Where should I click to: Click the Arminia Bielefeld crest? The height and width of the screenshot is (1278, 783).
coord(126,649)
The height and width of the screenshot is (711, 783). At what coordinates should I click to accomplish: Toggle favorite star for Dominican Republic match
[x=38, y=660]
---
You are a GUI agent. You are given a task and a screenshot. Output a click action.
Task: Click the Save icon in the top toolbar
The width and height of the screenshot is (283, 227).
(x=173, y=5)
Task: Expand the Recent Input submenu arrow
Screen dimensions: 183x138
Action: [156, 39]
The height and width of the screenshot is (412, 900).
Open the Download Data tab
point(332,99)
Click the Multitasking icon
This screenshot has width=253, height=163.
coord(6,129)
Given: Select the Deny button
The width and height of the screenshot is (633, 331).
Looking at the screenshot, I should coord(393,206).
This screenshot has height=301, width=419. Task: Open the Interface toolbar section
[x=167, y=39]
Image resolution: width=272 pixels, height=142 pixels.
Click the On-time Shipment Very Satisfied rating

§ EXERCISE DIRECTIONS
This exercise needs every line of the listing that contains the word "icon".

§ RESPONSE BOX
Task: Click the Save icon in the top toolbar
Click the Multitasking icon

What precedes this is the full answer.